"NETHER DENTON lies on the south side of the Irthing, between Naworth and Upper Denton and the parish has no dependent townships. As was usual with primitive nations, its name is descriptive, and not a mere fanciful appellation, such as we, in modern times, bestow; it was one of the tons or towns of our Saxon forefathers, who named it, from its position, Dene-ton, that is, the town in the dene or valley." [Description from T. Bulmer & Co's History, Topography and Directory of East Cumberland, 1884]

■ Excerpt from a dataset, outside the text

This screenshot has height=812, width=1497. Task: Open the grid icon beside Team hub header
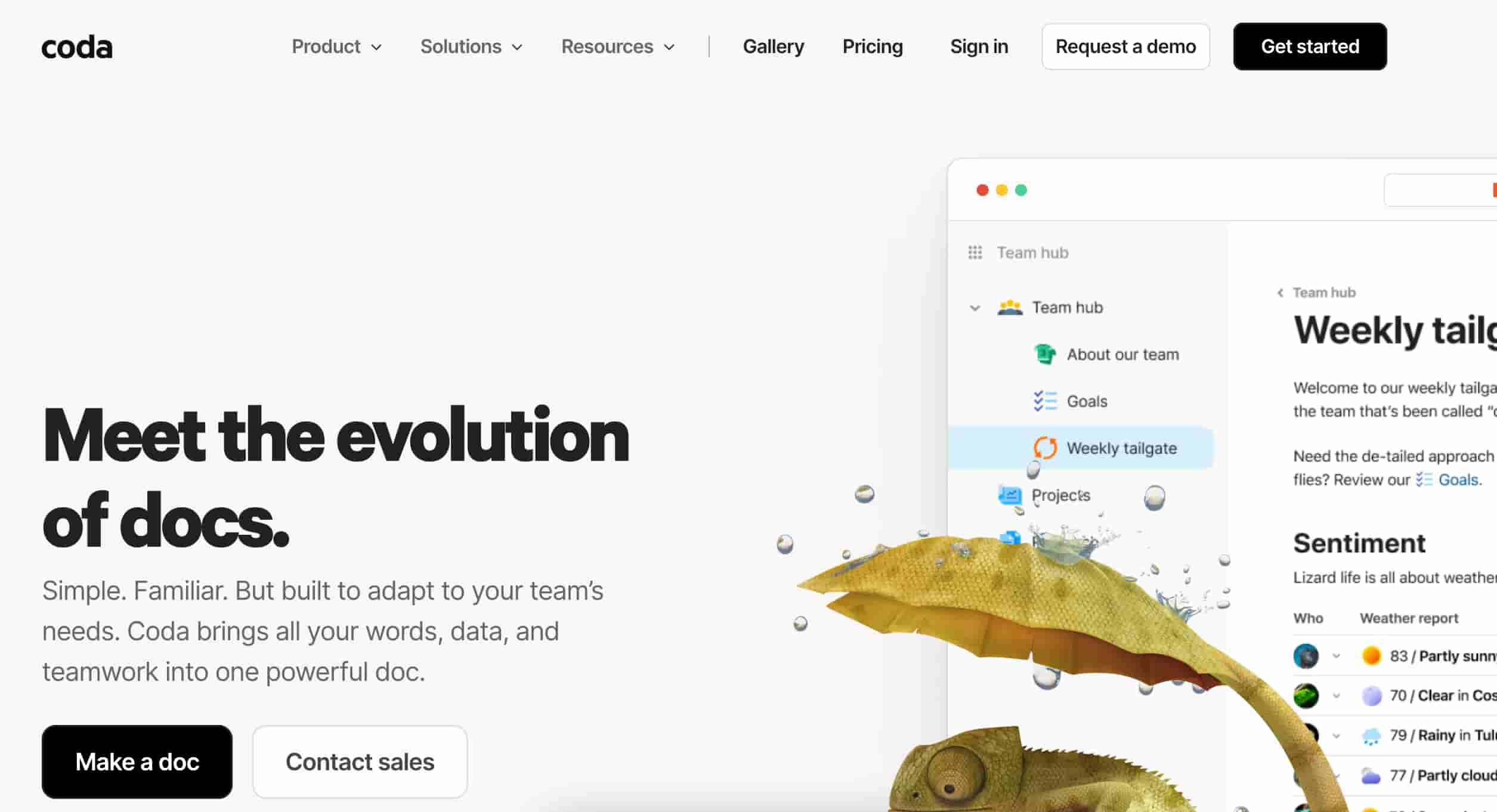(x=975, y=253)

"The church, dedicated to St. Cuthbert, was erected in 1866, upon the site of the old one. It is a small but neat structure in the Early English style, consisting of the nave and chancel, with small campanile at one end, pierced for two bells but carrying only one. We have no record of the foundation of the original church, but one must have existed here at an early period after the Conquest. Robert, son of Bueth, we are told, endowed it with several acres of land and gave it to the monks of Wetheral. Robert's successor canceled the grant and gave the church to Lanercost Priory. The monks of Wetheral appealed, litigation followed, and the Papal legate terminated the dispute by a division of the profits of the living between the two houses, and the transfer of the patronage to the Bishop of Carlisle. The Wesleyan Chapel is a neat stone structure, erected in 1883, the cost raised mostly by subscription." (Extract from Bulmer's 1884 History & Directory, cited above)

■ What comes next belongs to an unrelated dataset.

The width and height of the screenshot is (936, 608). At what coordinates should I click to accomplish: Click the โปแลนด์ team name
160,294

Nether Denton was a part of the Howard of Naworth family estates and the Barony of Gilsland. Many of the Manorial Records are available at the Carlisle CRO, but the bulk of the family records have been deposited in the University of Durham's Library. More detailed information may be found on the Durham University Library - Special Collections website.
Nether Denton fell under the authority of the ancient diocese of Carlisle and wills prior to 1858 were proved in the consistory court there. Records from 1548 to 1858 include original wills, letters of administration and inventories, although there are significant gaps in the years before 1661. These are deposited with the CRO at Carlisle. Comprehensive indexes exist, at the Carlisle CRO, in card files easily accessible in the reading room. The indexes cover from 1617 to 1941, listing the year of probate and the residence of the deceased. This is extraordinarily helpful in distinguishing between many individuals of the same name. Microfilm of many of these records, and a partial typescript of the indexes, is available at the Kendal office of the CRO.
The Province of York covered most of northern England, including this parish, and anyone who died leaving property in more than one diocese within the province would have their will proved in the Prerogative Court of the Archbishop of York (PCY) or sometimes in the Chancery Court of the Archbishop of York. These records are now deposited with York University, Borthwick Institute of Historical Research.
For probate from 1858 on, and general information, see our England - Probate page. However please note registered copy probate records for Cumberland are also available 1858-1941 at the Record Office in Carlisle.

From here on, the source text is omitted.